I just learnt about integration by substitution and do not understand why parts of the integration cancel out.
For example
$$\int\cos x\sqrt{1+\sin x} dx$$
where $u = 1+\sin x$. Therefore we integrate $$\int(u-1)u^3 du$$
as $$\begin{split} u &= 1+\sin x\\ \sin x &= u-1\\ dx&= \frac{du}{\cos x}\\ \end{split}$$
Why is it that when we put this together as follows
$$\int (\cos x)(u-1)u^3 \frac{du}{\cos x}$$
the $\cos x$ and $\frac{du}{\cos x}$ cancel out.
What does $\frac{du}{\cos x}$ actually mean, that may help me understand?
We are not multiplying the integral are we $(\int (\cos x)(u-1)u^3\frac{du}{\cos x})$ - so that is why is cancels out.
When considering this integral, you have the correct $u$ for the substitution; however, you are attempting a u-sub-back-sub, which isn't a technique required for this problem.
If you let $u=1+\sin(x)$, then you can think of the derivative as $\displaystyle \frac{du}{dx}=\cos(x)$, which we can, in turn, write as $du=\cos(x)dx$. This is technically an abuse of the differential notation; however, it is an excellent visual and tracks.

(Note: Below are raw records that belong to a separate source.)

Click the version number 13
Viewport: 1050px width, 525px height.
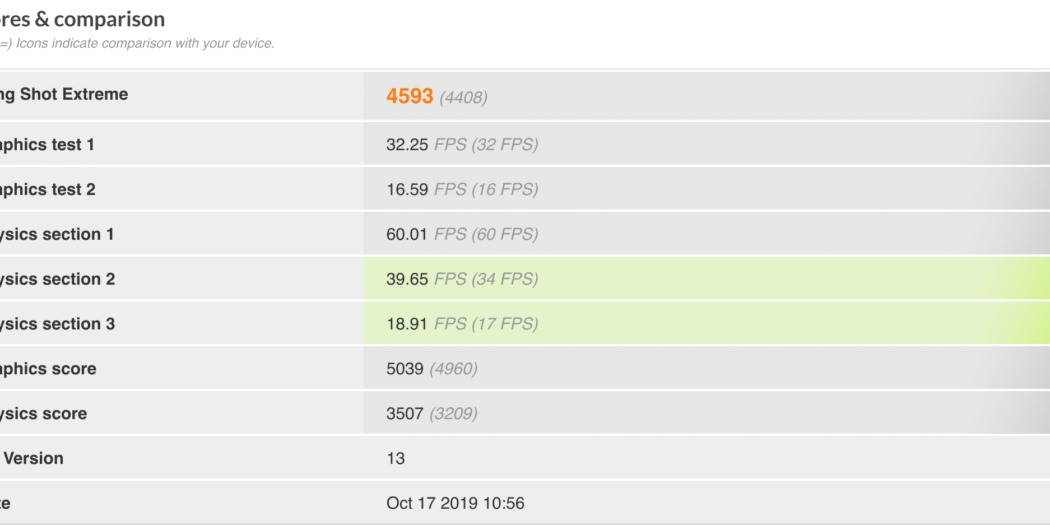click(x=396, y=459)
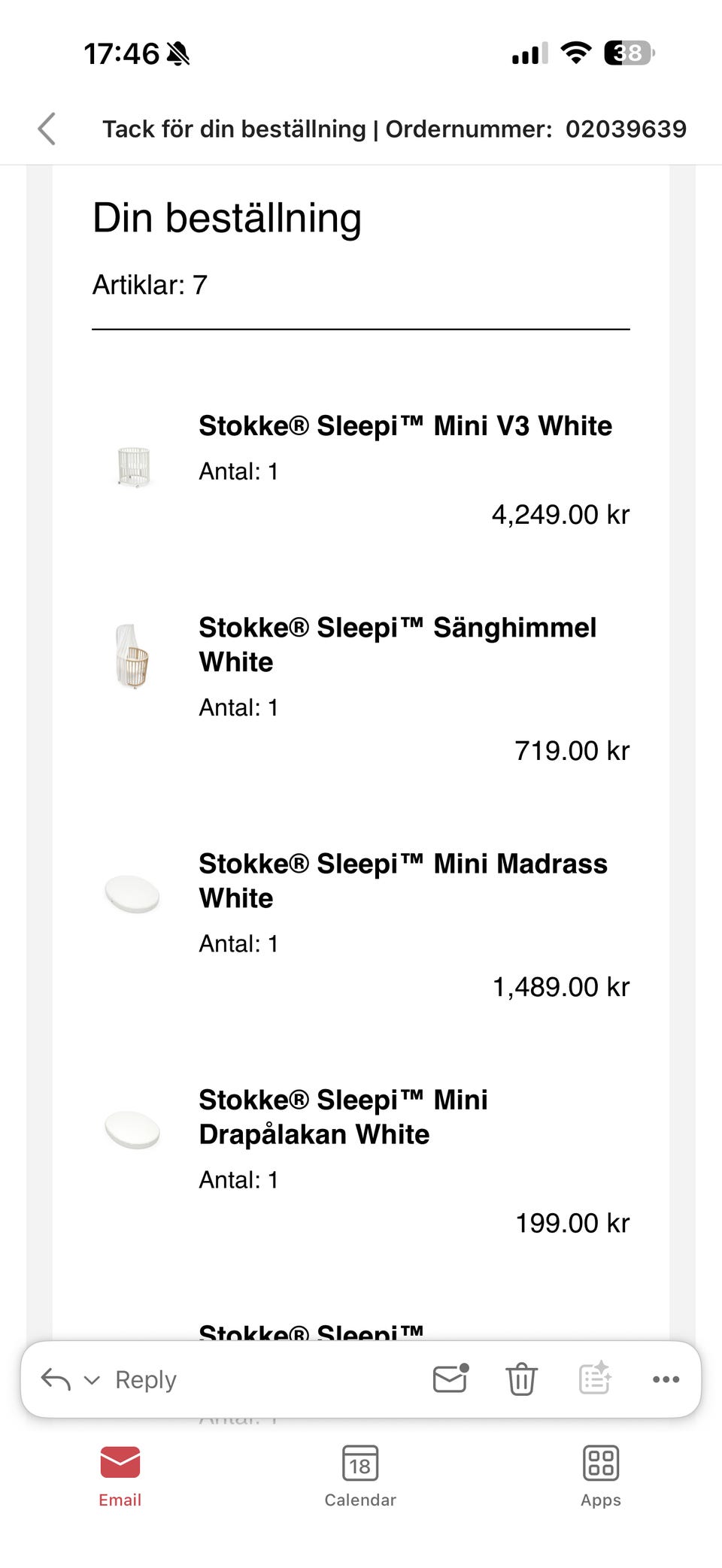
Task: Tap the back arrow to leave email
Action: click(47, 129)
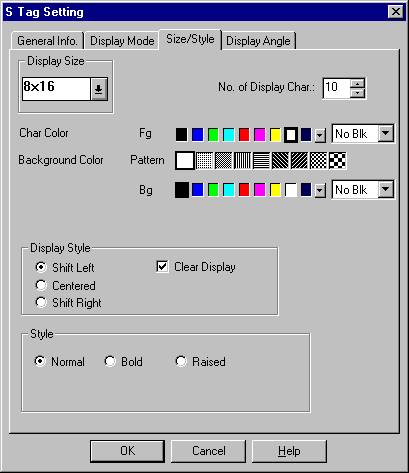Viewport: 409px width, 473px height.
Task: Click the OK button
Action: coord(127,451)
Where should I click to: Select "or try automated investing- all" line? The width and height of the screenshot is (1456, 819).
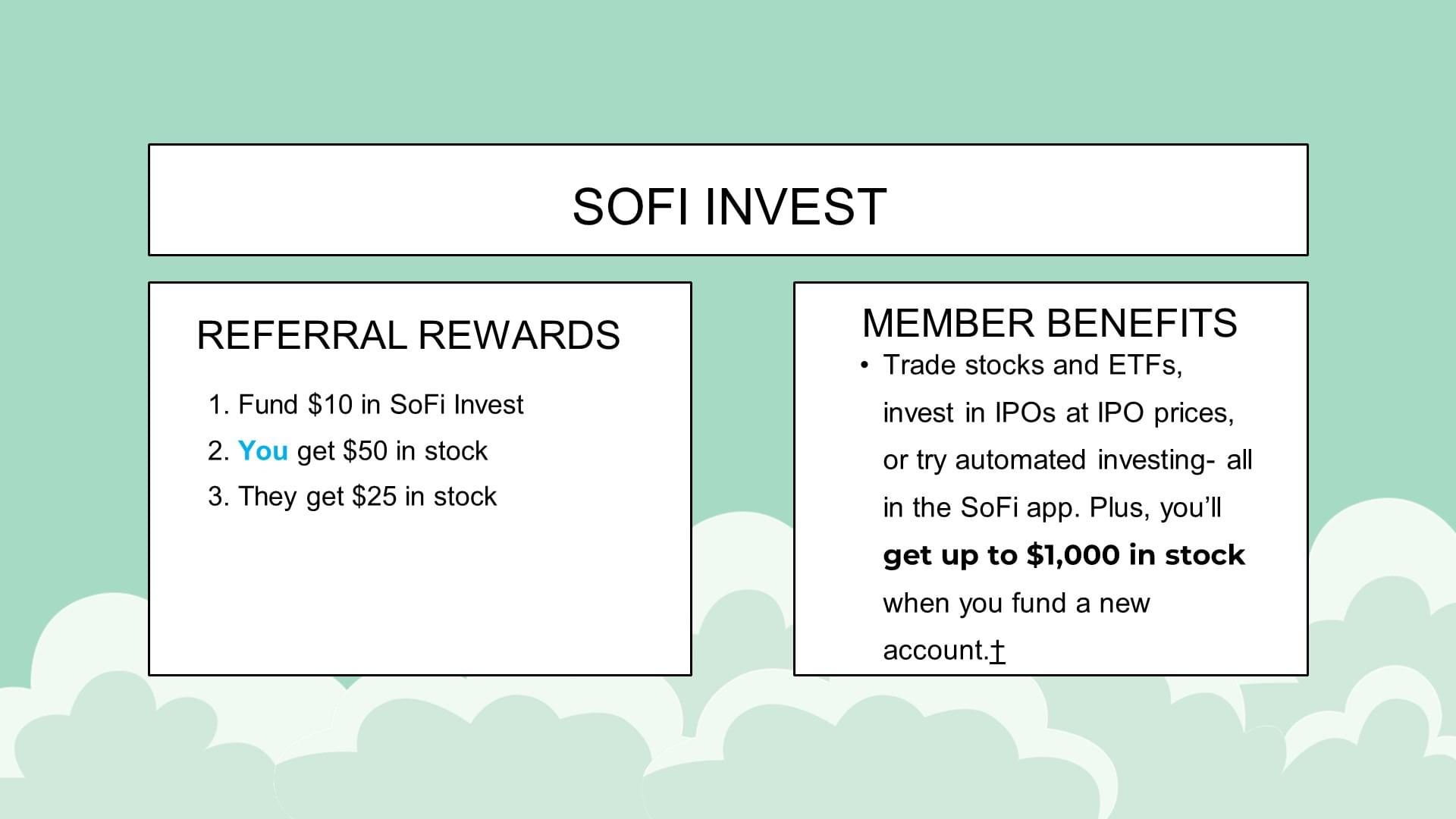pos(1067,460)
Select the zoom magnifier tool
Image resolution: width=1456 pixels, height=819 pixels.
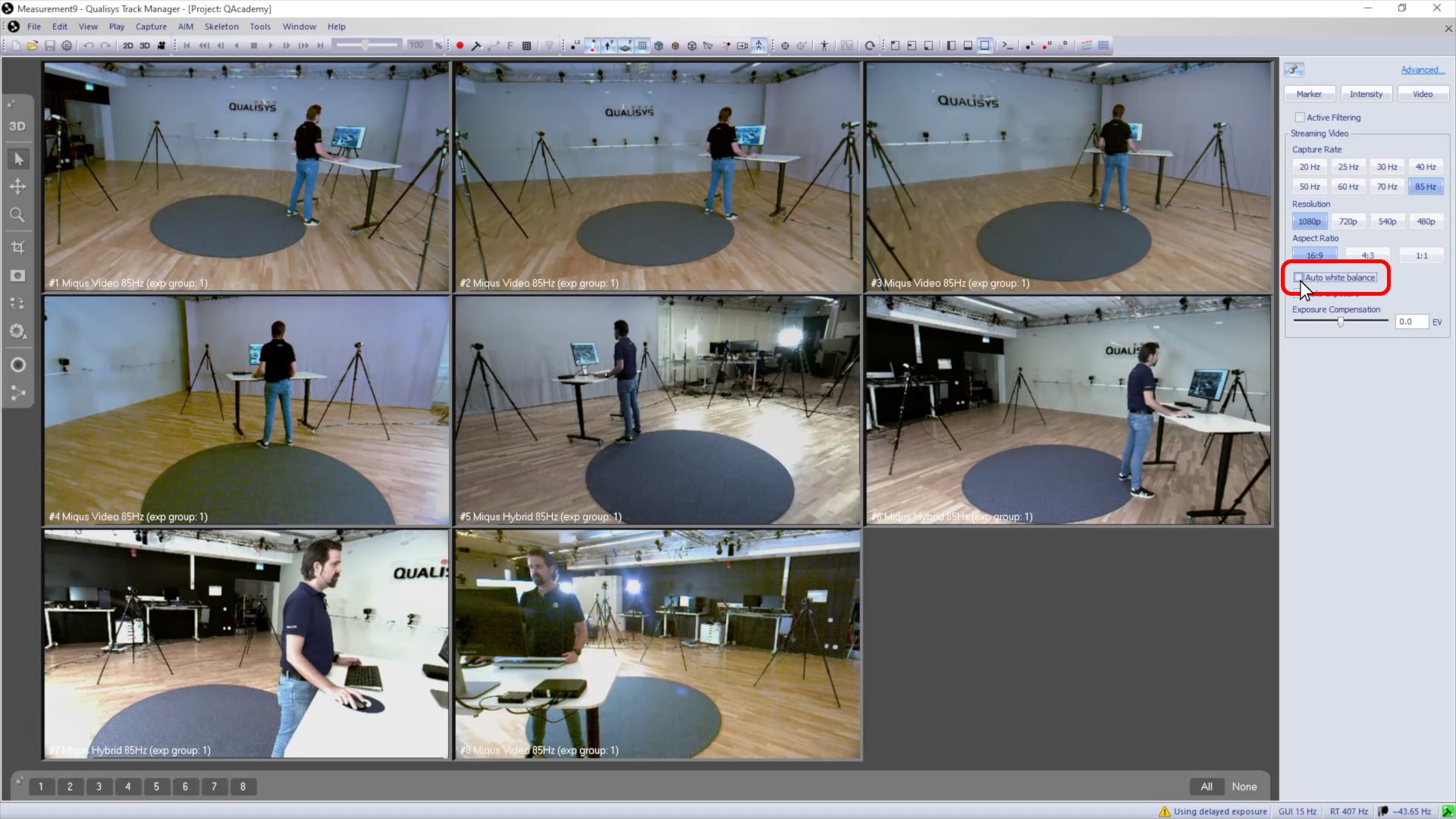17,215
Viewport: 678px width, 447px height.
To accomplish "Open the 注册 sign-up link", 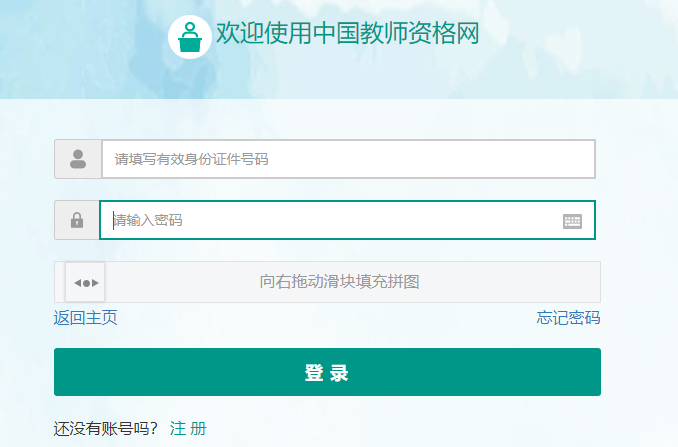I will tap(188, 428).
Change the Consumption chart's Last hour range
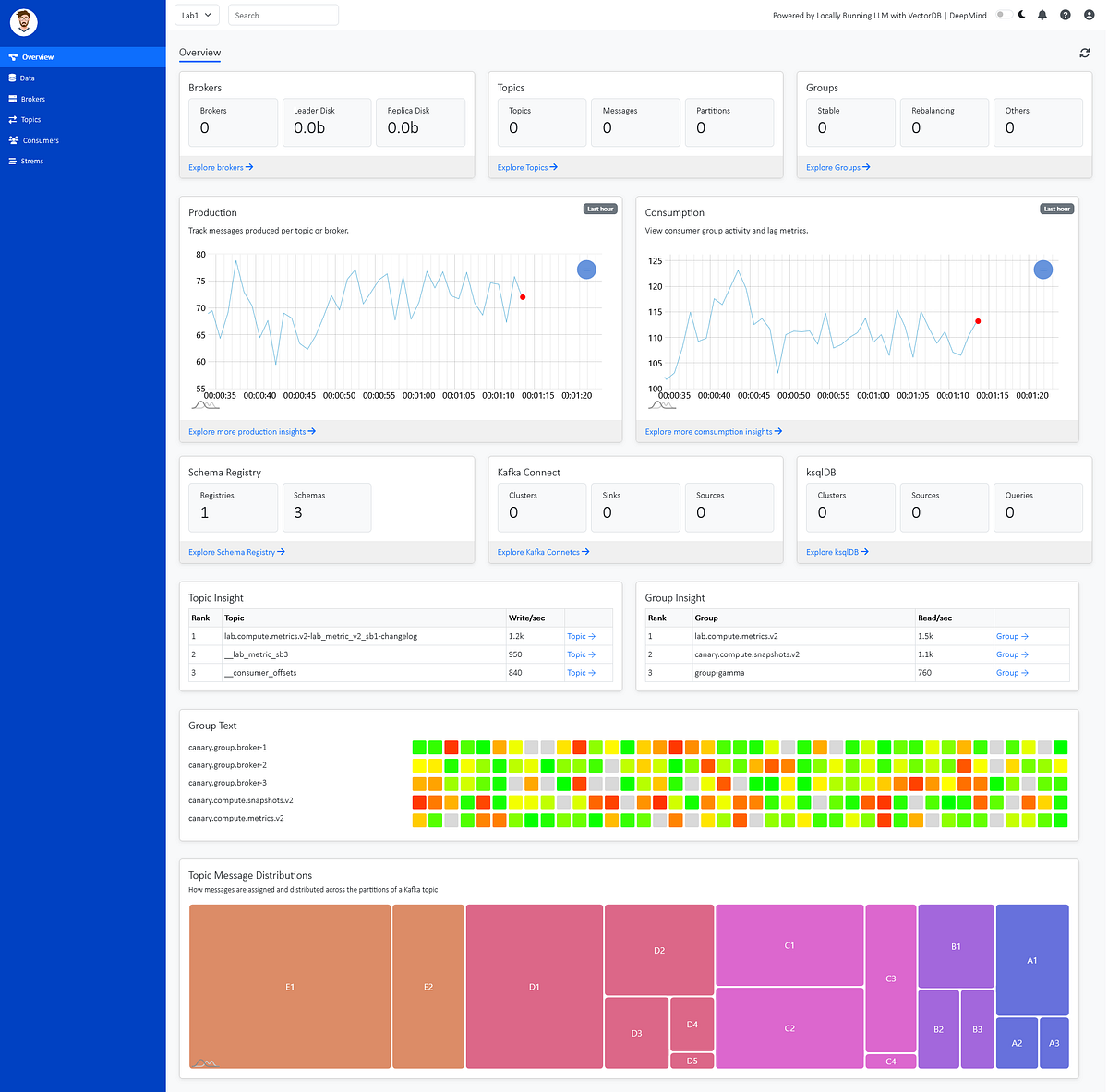The width and height of the screenshot is (1108, 1092). [1056, 209]
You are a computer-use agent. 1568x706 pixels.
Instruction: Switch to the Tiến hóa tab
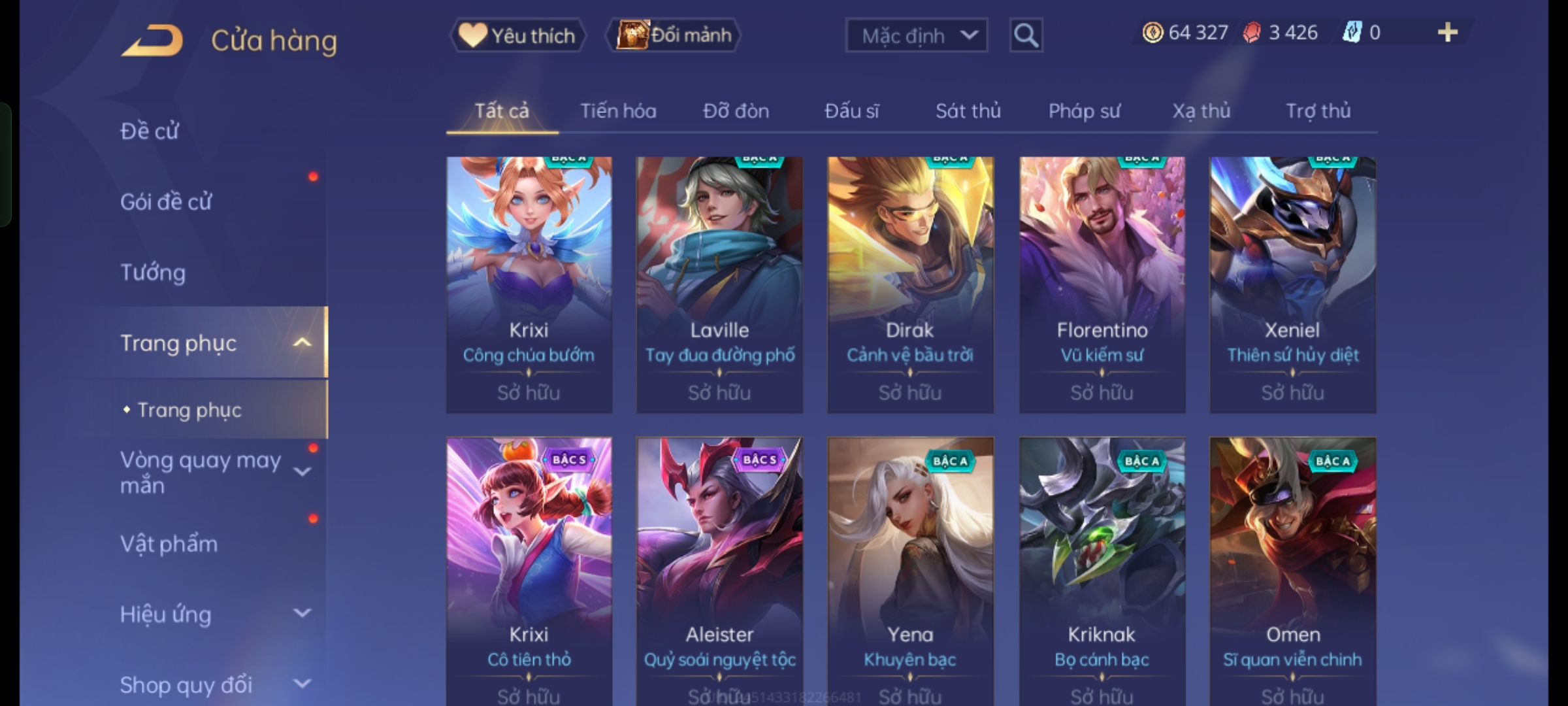pos(618,111)
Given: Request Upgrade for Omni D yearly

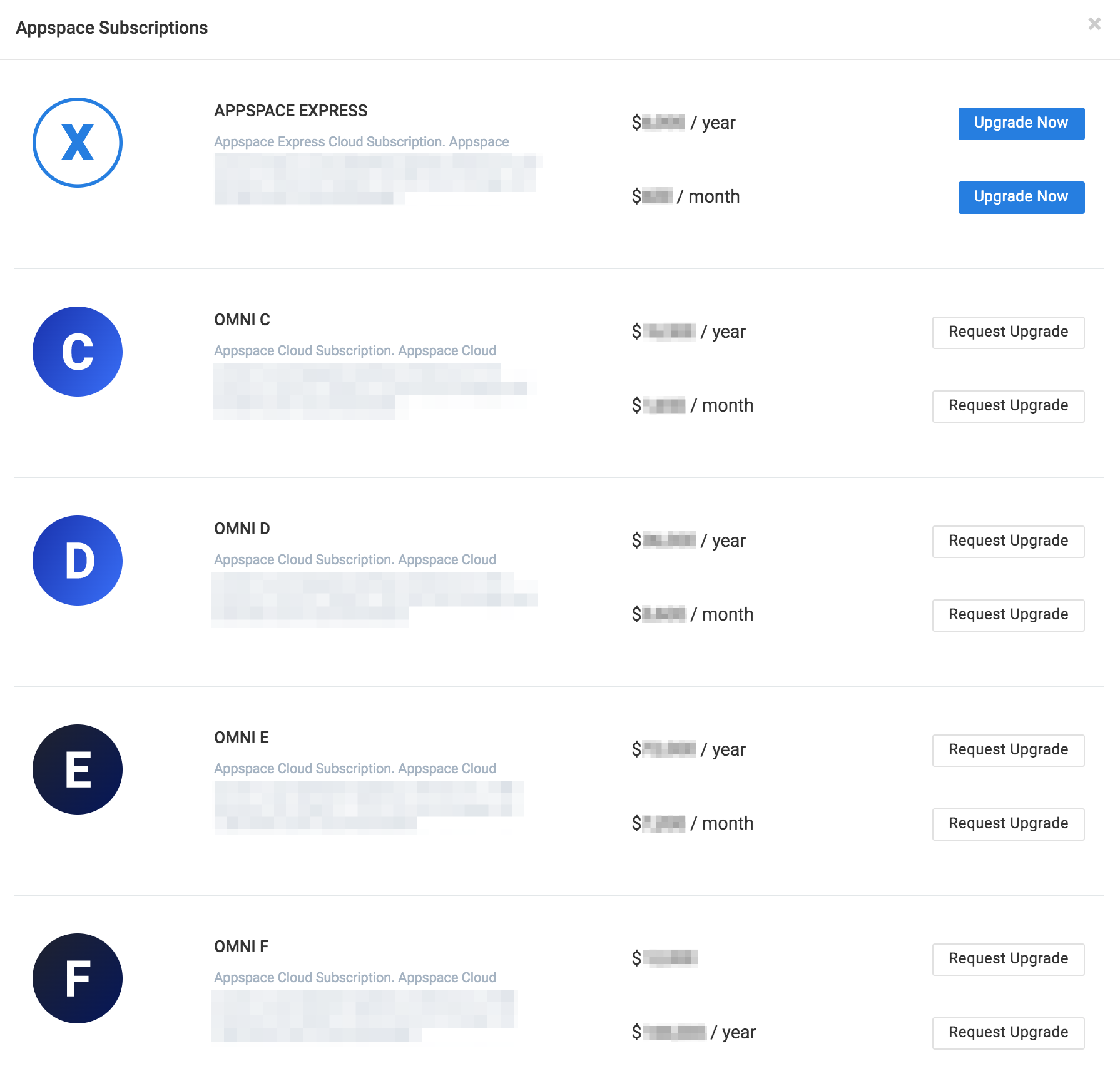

So, with that choice of $u$, you can rewrite the integral as
$$ \int\sqrt{1+\sin(x)} \cos(x)dx, \text{ move the cosine to the end by commutativity of multiplication.}$$
$$ \stackrel{u-sub}{=}\int\sqrt{u}\,du, \text{the cos(x) dx term becomes du entirely.} $$
From there, the standard power rule for integration is applied, and substituting your original $u$ back into the resulting antiderivative gives the correct result.